# start of Supplied information
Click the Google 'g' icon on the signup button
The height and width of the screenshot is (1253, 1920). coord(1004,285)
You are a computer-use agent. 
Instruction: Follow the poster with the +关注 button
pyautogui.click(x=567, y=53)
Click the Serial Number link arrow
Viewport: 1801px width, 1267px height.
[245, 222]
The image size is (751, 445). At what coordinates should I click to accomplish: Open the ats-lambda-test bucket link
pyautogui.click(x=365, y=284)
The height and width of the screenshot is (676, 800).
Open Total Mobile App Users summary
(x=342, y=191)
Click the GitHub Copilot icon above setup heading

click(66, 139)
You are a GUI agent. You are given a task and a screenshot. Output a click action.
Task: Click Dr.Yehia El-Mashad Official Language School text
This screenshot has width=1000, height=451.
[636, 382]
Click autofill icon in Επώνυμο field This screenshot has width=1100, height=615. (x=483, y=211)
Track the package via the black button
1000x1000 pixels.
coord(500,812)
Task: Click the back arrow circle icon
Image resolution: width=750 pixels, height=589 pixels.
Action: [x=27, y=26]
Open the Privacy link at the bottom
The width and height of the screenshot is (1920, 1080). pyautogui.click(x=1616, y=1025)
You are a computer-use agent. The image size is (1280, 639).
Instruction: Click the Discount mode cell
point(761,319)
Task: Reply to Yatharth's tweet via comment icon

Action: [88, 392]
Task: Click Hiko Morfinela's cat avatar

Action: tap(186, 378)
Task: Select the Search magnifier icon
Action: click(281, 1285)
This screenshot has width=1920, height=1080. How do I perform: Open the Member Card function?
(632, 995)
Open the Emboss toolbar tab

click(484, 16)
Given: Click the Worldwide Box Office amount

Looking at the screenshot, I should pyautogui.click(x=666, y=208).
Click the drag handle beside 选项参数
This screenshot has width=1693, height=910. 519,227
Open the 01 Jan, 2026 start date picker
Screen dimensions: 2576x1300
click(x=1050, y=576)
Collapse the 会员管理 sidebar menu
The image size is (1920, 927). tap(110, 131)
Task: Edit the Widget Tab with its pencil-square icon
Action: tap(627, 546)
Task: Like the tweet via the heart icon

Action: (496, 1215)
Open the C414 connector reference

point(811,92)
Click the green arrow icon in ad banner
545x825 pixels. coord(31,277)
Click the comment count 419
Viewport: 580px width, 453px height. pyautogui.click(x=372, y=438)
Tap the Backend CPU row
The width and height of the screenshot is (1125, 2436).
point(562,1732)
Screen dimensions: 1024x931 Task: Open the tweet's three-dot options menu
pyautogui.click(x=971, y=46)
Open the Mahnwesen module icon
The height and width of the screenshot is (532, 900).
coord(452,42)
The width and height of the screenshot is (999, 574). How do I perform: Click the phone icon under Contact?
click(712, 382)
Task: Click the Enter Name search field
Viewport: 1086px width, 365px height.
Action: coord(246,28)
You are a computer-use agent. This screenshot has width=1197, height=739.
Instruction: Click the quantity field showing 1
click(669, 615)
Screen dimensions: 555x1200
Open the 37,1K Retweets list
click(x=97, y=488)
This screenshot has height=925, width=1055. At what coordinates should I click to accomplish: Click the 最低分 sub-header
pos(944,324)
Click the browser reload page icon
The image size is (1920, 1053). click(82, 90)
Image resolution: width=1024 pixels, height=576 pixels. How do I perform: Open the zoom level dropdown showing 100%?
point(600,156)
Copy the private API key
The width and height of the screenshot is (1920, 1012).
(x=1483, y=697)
# end of Supplied information
◆ **Your objective**:
Can you reproduce all of the material above word for word, from the first line to the last?

◆ **Task result**:
Click the Google 'g' icon on the signup button
The height and width of the screenshot is (1253, 1920). coord(1004,285)
You are a computer-use agent. 
Instruction: Follow the poster with the +关注 button
pyautogui.click(x=567, y=53)
Click the Serial Number link arrow
Viewport: 1801px width, 1267px height.
[245, 222]
The image size is (751, 445). At what coordinates should I click to accomplish: Open the ats-lambda-test bucket link
pyautogui.click(x=365, y=284)
The height and width of the screenshot is (676, 800).
Open Total Mobile App Users summary
(x=342, y=191)
Click the GitHub Copilot icon above setup heading

click(66, 139)
You are a GUI agent. You are given a task and a screenshot. Output a click action.
Task: Click Dr.Yehia El-Mashad Official Language School text
This screenshot has width=1000, height=451.
[636, 382]
Click autofill icon in Επώνυμο field This screenshot has width=1100, height=615. (x=483, y=211)
Track the package via the black button
1000x1000 pixels.
coord(500,812)
Task: Click the back arrow circle icon
Image resolution: width=750 pixels, height=589 pixels.
Action: [x=27, y=26]
Open the Privacy link at the bottom
The width and height of the screenshot is (1920, 1080). pyautogui.click(x=1616, y=1025)
You are a computer-use agent. The image size is (1280, 639).
Instruction: Click the Discount mode cell
point(761,319)
Task: Reply to Yatharth's tweet via comment icon

Action: [88, 392]
Task: Click Hiko Morfinela's cat avatar

Action: tap(186, 378)
Task: Select the Search magnifier icon
Action: click(281, 1285)
This screenshot has width=1920, height=1080. How do I perform: Open the Member Card function?
(632, 995)
Open the Emboss toolbar tab

click(484, 16)
Given: Click the Worldwide Box Office amount

Looking at the screenshot, I should pyautogui.click(x=666, y=208).
Click the drag handle beside 选项参数
This screenshot has width=1693, height=910. 519,227
Open the 01 Jan, 2026 start date picker
Screen dimensions: 2576x1300
click(x=1050, y=576)
Collapse the 会员管理 sidebar menu
The image size is (1920, 927). tap(110, 131)
Task: Edit the Widget Tab with its pencil-square icon
Action: tap(627, 546)
Task: Like the tweet via the heart icon

Action: (496, 1215)
Open the C414 connector reference

point(811,92)
Click the green arrow icon in ad banner
545x825 pixels. coord(31,277)
Click the comment count 419
Viewport: 580px width, 453px height. pyautogui.click(x=372, y=438)
Tap the Backend CPU row
The width and height of the screenshot is (1125, 2436).
point(562,1732)
Screen dimensions: 1024x931 Task: Open the tweet's three-dot options menu
pyautogui.click(x=971, y=46)
Open the Mahnwesen module icon
The height and width of the screenshot is (532, 900).
coord(452,42)
The width and height of the screenshot is (999, 574). How do I perform: Click the phone icon under Contact?
click(712, 382)
Task: Click the Enter Name search field
Viewport: 1086px width, 365px height.
Action: coord(246,28)
You are a computer-use agent. This screenshot has width=1197, height=739.
Instruction: Click the quantity field showing 1
click(669, 615)
Screen dimensions: 555x1200
Open the 37,1K Retweets list
click(x=97, y=488)
This screenshot has height=925, width=1055. At what coordinates should I click to accomplish: Click the 最低分 sub-header
pos(944,324)
Click the browser reload page icon
The image size is (1920, 1053). click(82, 90)
Image resolution: width=1024 pixels, height=576 pixels. How do I perform: Open the zoom level dropdown showing 100%?
point(600,156)
Copy the private API key
The width and height of the screenshot is (1920, 1012).
(x=1483, y=697)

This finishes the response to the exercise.